Work to complete
Retype the lines of the items from the one containing "Click the $ 399 price text" up to and including the end of the items, leaving the pictures out of your answer.

Provided material
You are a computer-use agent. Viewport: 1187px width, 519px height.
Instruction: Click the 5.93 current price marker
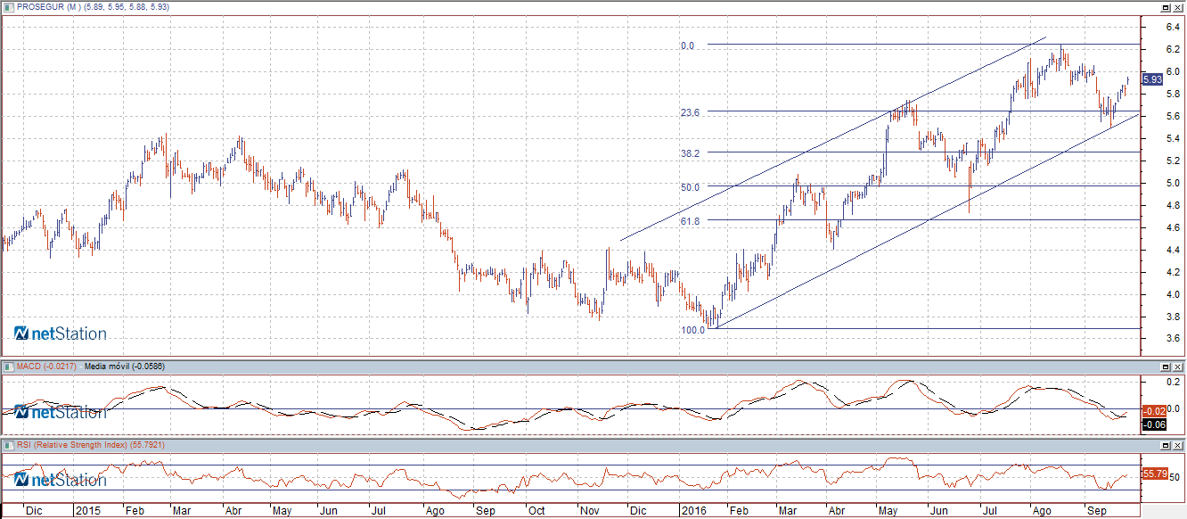(x=1152, y=79)
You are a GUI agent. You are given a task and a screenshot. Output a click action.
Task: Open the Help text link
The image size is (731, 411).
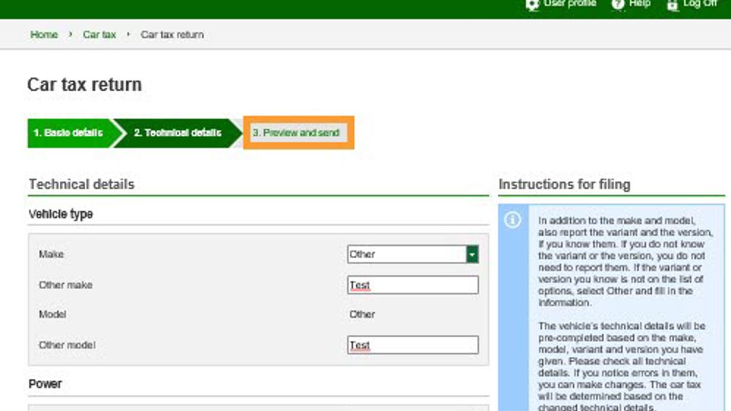[x=640, y=4]
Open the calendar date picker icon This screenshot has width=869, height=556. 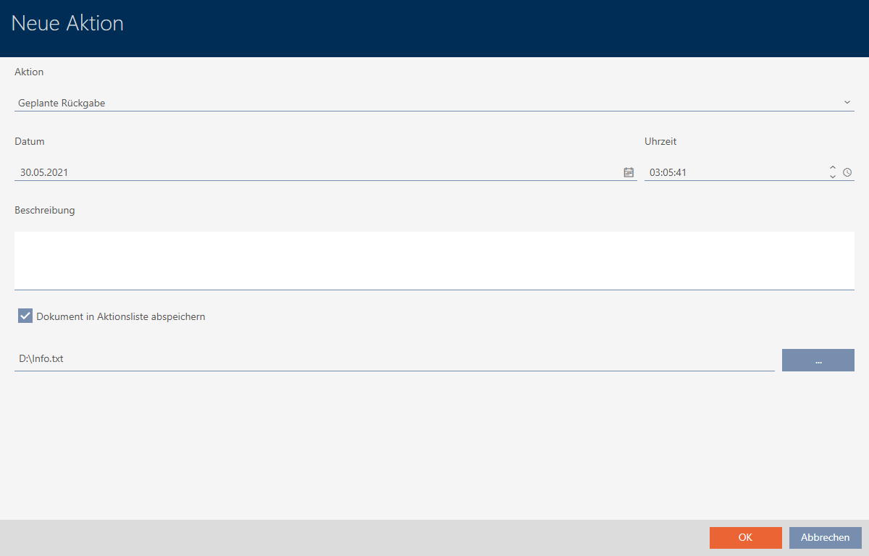(x=629, y=173)
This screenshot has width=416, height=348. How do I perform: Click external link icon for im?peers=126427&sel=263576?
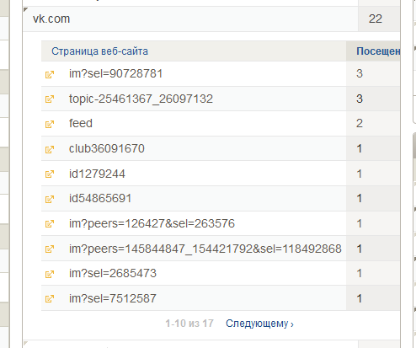(50, 224)
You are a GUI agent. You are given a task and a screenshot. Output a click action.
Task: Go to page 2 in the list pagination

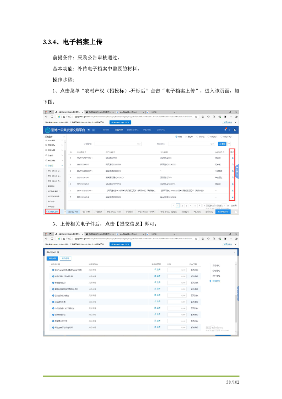pyautogui.click(x=182, y=206)
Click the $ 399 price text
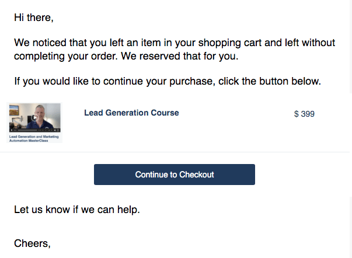 (x=304, y=114)
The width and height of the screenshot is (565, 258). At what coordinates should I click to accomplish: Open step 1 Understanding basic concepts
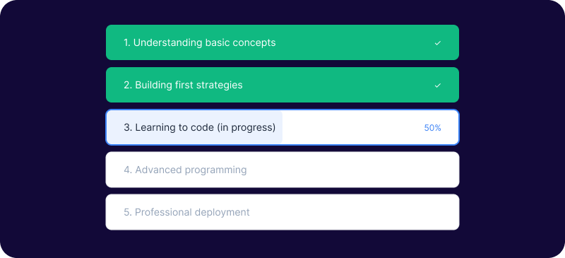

Reply to the task
Click the $ 399 price text
 (x=304, y=114)
The width and height of the screenshot is (565, 258). At what coordinates should I click to accomplish: Open step 1 Understanding basic concepts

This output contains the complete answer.